Health officials in California are warning about a sharp rise in deaths linked to the powerful synthetic opioid fentanyl across the state in 2017.
Data released by the California Department of Public Health Thursday revealed 746 people died from fentanyl-related drug overdoses in 2017, more than tripling from the 237 lives lost to fentanyl in 2016. It represents a significant uptick since 2013, when 81 people died from fentanyl, and comes at a time when overall opioid overdoses in the state are falling, reported the San Francisco Chronicle.
Opioid overdose deaths across California totaled 1,882 in 2017, down from 2,031 in 2016. This pattern is emerging in a number of states as dealers increasingly cut fentanyl into the broader drug supply, including cocaine and counterfeit pills made to look like painkillers or anti-anxiety medication. (RELATED: Historic Drug Bust Yields Enough Fentanyl To Cause Nearly 30 Million Deaths)
“This is a signal fentanyl as an illicit opioid has really arrived in California,” Phillip Coffin, director of substance use research at the San Francisco Department of Public Health, told the San Francisco Chronicle.
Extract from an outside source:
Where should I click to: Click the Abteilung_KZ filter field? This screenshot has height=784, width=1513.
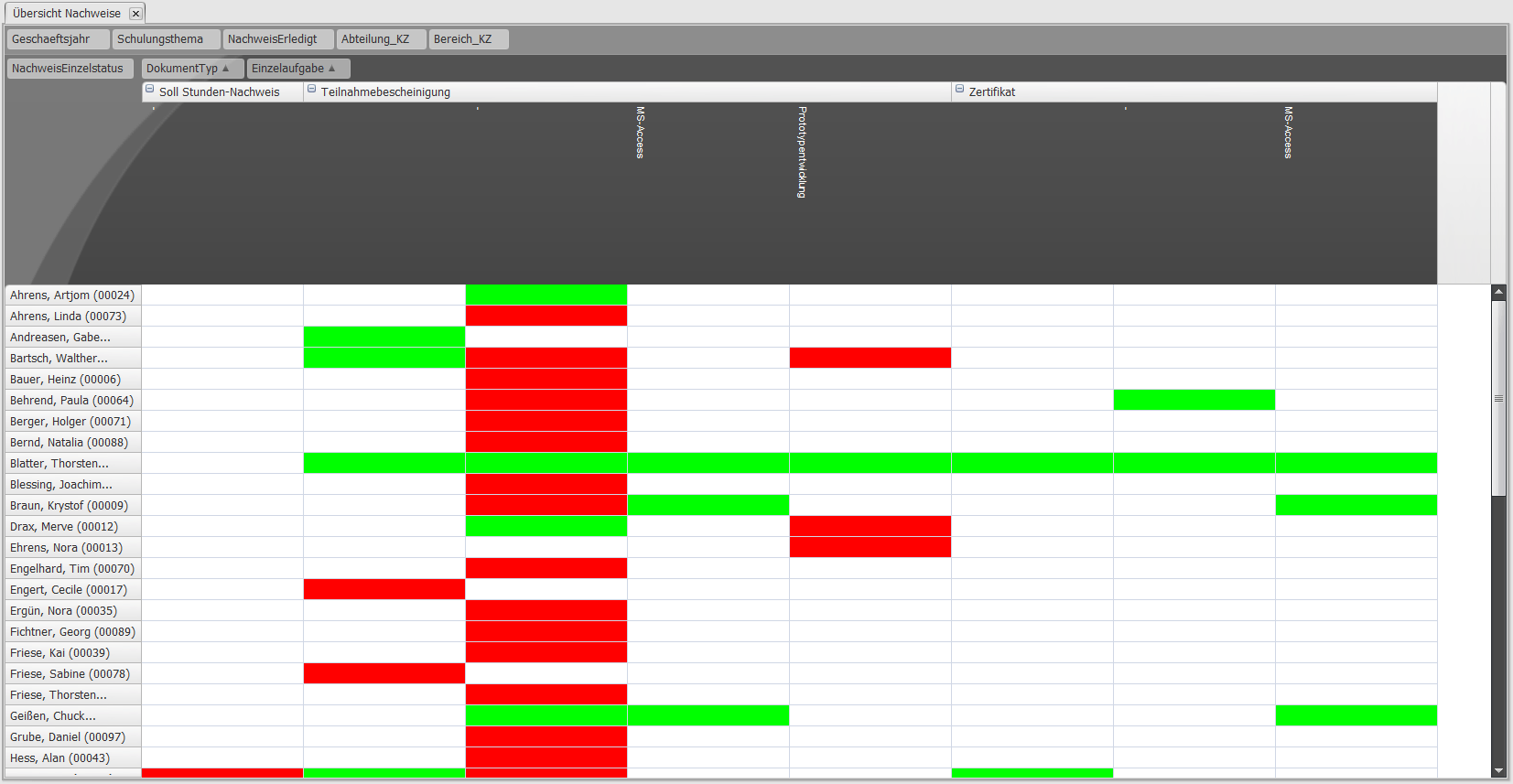380,39
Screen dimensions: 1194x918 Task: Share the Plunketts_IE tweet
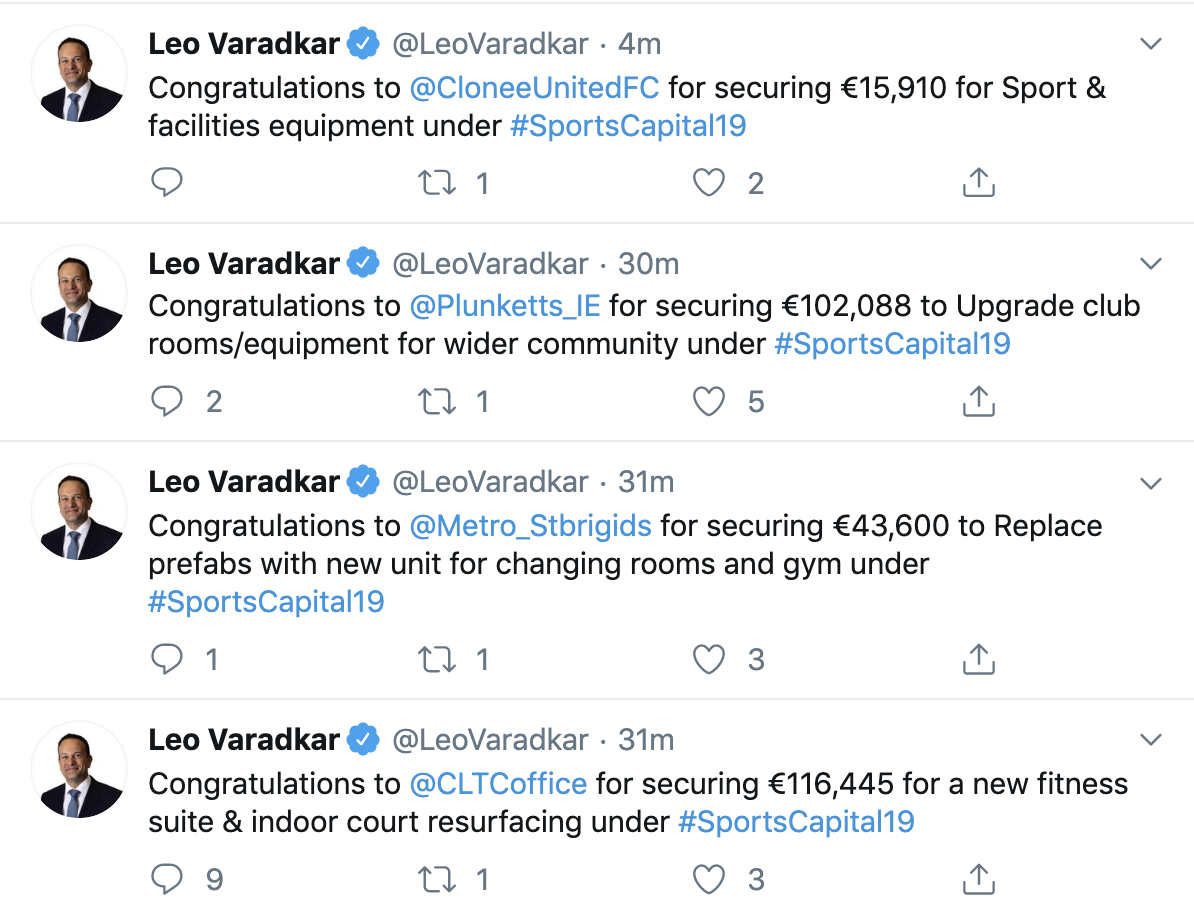pos(978,401)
Nationally, fentanyl overtook heroin as the U.S.’s deadliest substance in 2016, claiming 19,413 lives, according to the Centers for Disease Control and Prevention.
Drug overdoses are now the leading cause of accidental death for Americans under age 50, killing more than 64,000 people in 2016. Opioid overdose made up a staggering 66 percent of all drug overdose deaths in 2016, surpassing the annual number of lives lost to breast cancer.
The epidemic is contributing to declining life expectancy in the U.S., officials said. Life expectancy dropped for the second consecutive year in 2016 for the first time since an outbreak of influenza in 1962 and 1963.